Quick Hits

*** House Democrats proposed a 3.1% civilian pay raise in the Financial Services and General Appropriations bill. The Trump administration called for a pay freeze in its 2020 budget request.

*** The Navy is giving civilian employees at the U.S. Fleet Cyber Command the chance to convert from the General Schedule to the new Cyber Excepted Service, according to a May 29 announcement. The move doesn't change pay or grade, but it would put those who switch in line for future assignments across cyber units and offices in the Department of Defense. The conversion is voluntary, and employees are expected to decide within 30 days of being offered conversion to CES. Implementation of the cyber service, which was created by Congress in 2016, hit snags in the early going.
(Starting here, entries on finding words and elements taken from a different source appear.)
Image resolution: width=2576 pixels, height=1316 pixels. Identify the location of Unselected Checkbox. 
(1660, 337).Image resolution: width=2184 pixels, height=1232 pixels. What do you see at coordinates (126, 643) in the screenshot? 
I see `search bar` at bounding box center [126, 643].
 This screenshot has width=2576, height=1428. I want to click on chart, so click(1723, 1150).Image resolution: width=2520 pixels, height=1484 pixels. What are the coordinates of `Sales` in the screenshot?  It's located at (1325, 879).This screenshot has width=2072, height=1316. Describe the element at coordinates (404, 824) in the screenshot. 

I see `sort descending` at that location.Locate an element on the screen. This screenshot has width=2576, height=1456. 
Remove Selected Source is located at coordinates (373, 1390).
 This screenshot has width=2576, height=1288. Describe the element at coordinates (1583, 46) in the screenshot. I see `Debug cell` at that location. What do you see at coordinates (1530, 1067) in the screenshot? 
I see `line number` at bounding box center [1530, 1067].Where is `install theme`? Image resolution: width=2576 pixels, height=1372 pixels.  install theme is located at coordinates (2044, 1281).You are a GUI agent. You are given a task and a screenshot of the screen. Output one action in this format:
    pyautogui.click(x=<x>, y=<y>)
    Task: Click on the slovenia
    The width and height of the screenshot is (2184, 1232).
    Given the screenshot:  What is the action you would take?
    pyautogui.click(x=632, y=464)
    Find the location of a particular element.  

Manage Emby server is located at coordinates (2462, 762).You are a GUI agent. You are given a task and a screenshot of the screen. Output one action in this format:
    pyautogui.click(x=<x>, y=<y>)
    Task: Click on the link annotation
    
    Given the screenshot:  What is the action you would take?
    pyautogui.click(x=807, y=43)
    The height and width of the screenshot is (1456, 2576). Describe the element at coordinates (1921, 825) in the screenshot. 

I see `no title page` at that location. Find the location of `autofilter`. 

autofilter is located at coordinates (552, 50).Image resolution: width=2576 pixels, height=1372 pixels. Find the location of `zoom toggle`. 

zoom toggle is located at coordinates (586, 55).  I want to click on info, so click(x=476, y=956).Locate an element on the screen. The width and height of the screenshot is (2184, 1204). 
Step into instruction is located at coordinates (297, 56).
*** The Department of Energy wants to set up at least two new research centers to support developments in the emerging fields of quantum information science, according to a recent Federal Register notice. Paul Dabbar, the department's undersecretary for science, said on May 31 that the centers would serve as the "flagship" of the agency's efforts under the National Quantum Initiative Act. The law calls for a $1.2 billion jumpstart over 10 years to fuel quantum research.

*** Darrin Jones was appointed to the post of assistant director of the FBI's Information Technology Infrastructure Division on May 31. Jones had been special agent in charge of the agency's Kansas City Field Office.

*** Space and Naval Warfare Systems Command, known as SPAWAR, has changed its name to Naval Information Warfare Systems Command. The new NAVWAR designation, "more accurately describes the full totality of the mission, supporting naval warfare -- from seabed to space," Chief of Naval Operations Adm. John Richardson said.